Unsupervised NLP analysis provides too coarse of a decomposition of the text, which may not be suited to many research questions, as we show by comparing our results to those using a Structural Topic Model. This topic model shows that there are clearly differences in the language used by, for instance, hosts and refugees. However, interpreting these differences in terms of aspirations, ambition and navigational capacity is difficult. Unsupervised methods can thus uncover interesting dimensions of variation in text data, but they will often not give interpretable answers to specific research questions.

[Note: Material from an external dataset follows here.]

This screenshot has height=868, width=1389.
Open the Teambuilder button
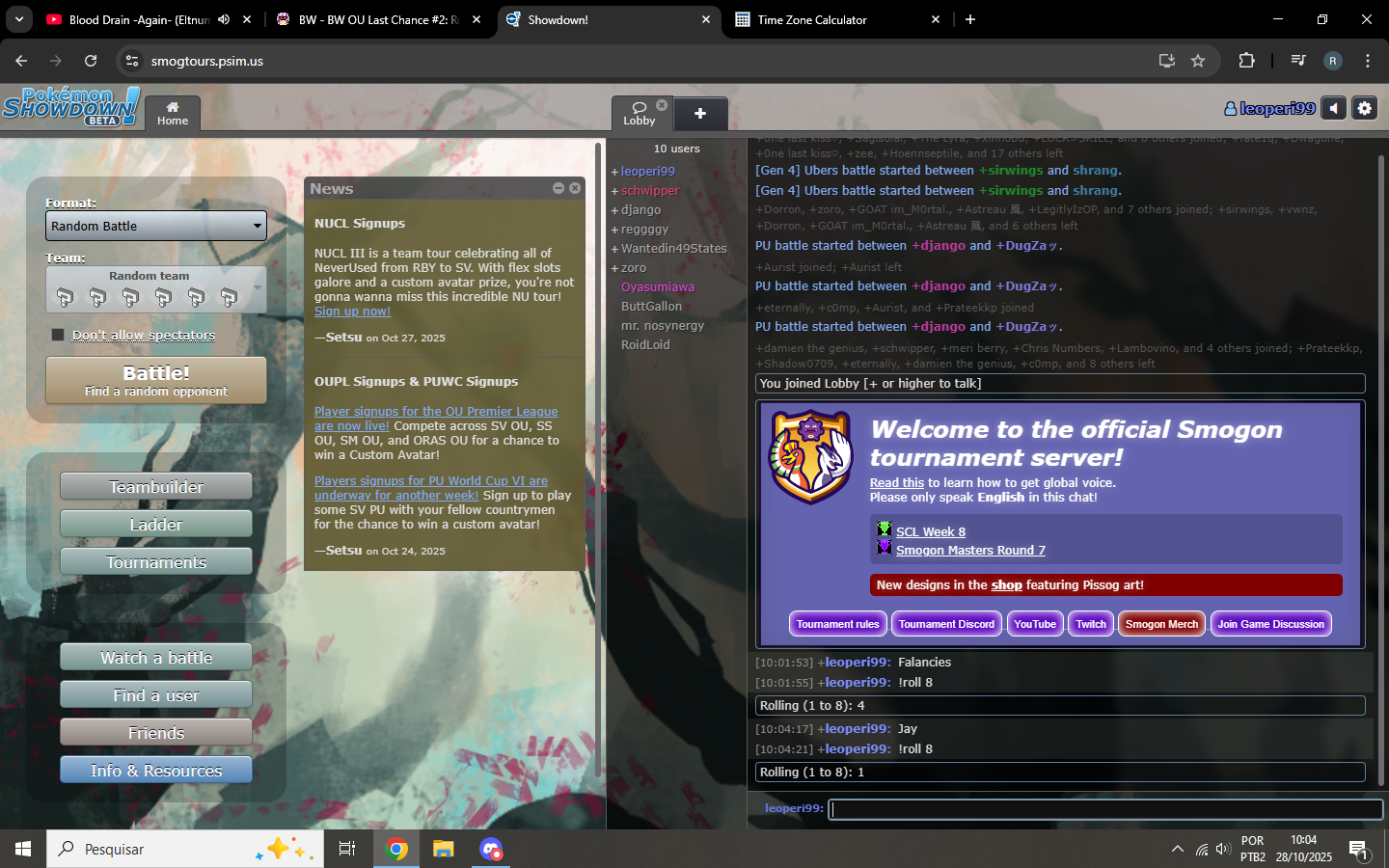pos(155,487)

An alternative to our combination of interpretative human coding and NLP would be to simply code the entire sample manually. However, this is not only expensive and impractical, it also loses the advantage of being annotated by a small highly-quality team of trained social scientists who can discuss and agree on an interpretation.
In a series of simulations, illustrated in Figure 2, we show that for most researchers enhancing their human coded sample with machine annotation is likely to be optimal. Figure 2 shows the evolution of two of the regression coefficients reported in Table 1 as we increase the number of human-annotated interviews. In the left hand panel we show the distribution of the coefficient on female child in a regression for secular aspirations, and in the right hand panel the distribution of the coefficient on refugee status in a regression for low ability. As we move from the left to the right the number of human annotated interviews increases from 200 to 700. The distribution of the estimated coefficients on the human annotated sample is shown in blue, with the enhanced sample coefficient distribution shown in red. As the size of the human annotated sample increases the distribution of the estimated coefficients get tighter as the estimate gets more precise. In all cases the coefficients are more precise in the enhanced sample than in human annotated sample, thanks to the larger sample size. Crucially, we can see that the benefits of enhancing the sample are seen even when a relatively small number of interviews are human annotated. Given the expense associated with expert human annotation, we therefore find that for most (budget constrained) researchers machine annotating part of their sample is likely to be optimal.
In future work, we intend to apply our methodology to a range of further questions including wellbeing and discrimination, both in Cox’s Bazaar and elsewhere. We are also exploring the potential benefits of applying pre-trained large language models, such as the well-known ChatGPT, in combination with qualitative analysis.